TLVC inherited the general driver API from ELKS, which remains unchanged. However, there is more to a driver interface than the API itself - in particular in a system this compact: Global variables, assumptions about the environment, configuration options etc. This document discusses these 'environmental issues' - and is subject to change as the environment evolves.

Some NIC drivers have a ASM-component with functionality that partly overlap. In order to optimize and not the least to increase portability, these components are going away over time, being replaced by C code or being merged into kernel libraries. The exception being the ne2k driver which has significant parts implemented in ASM code and most likely will remain that way for efficiency reasons.

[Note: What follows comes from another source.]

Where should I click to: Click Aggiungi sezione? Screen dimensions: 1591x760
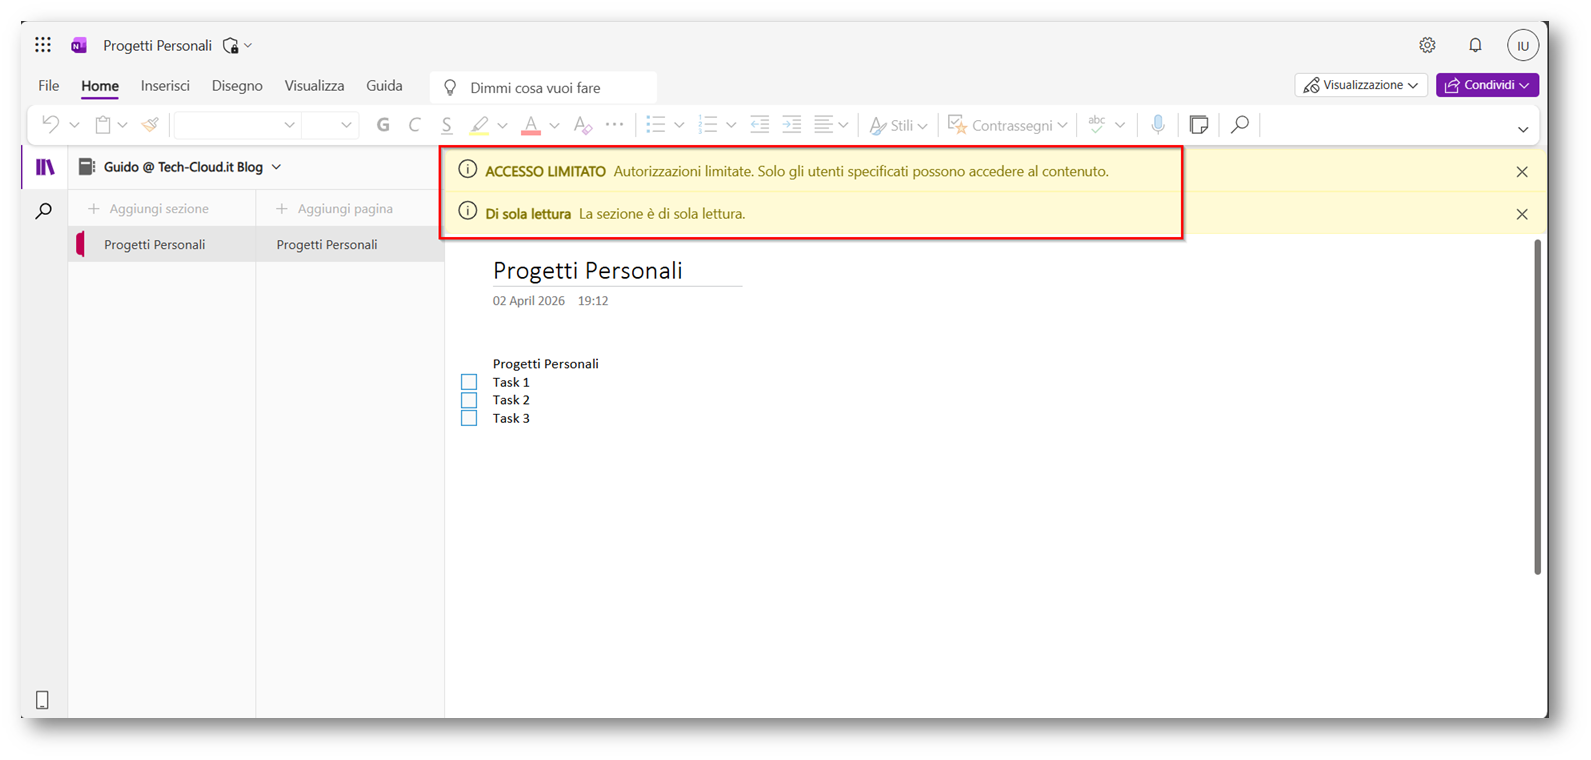pos(149,209)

Default configuration settings - irq, ioport, … - for NIC interfaces (and other interfaces) are set in tlvc/include/arch/ports.h. These settings populate the netif_parms-array in init/main.c and are overridden by per-NIC settings from /bootopts at boot time. ports.h is not needed but the drivers.

struct netif_parms netif_parms[MAX_ETHS] = {
    /* NOTE:  The order must match the defines in netstat.h */
    { NE2K_IRQ, NE2K_PORT, 0, NE2K_FLAGS },
    { WD_IRQ, WD_PORT, WD_RAM, WD_FLAGS },
    { EL3_IRQ, EL3_PORT, 0, EL3_FLAGS },
    { EE16_IRQ, EE16_PORT, EE16_RAM, EE16_FLAGS },
    { LANCE_IRQ, LANCE_PORT, 0, LANCE_FLAGS },
};

tlvc/include/linuxmt/netstat.h defines the structs and macros needed by the drivers. Additionally, some drivers have their own header files for constants and macros.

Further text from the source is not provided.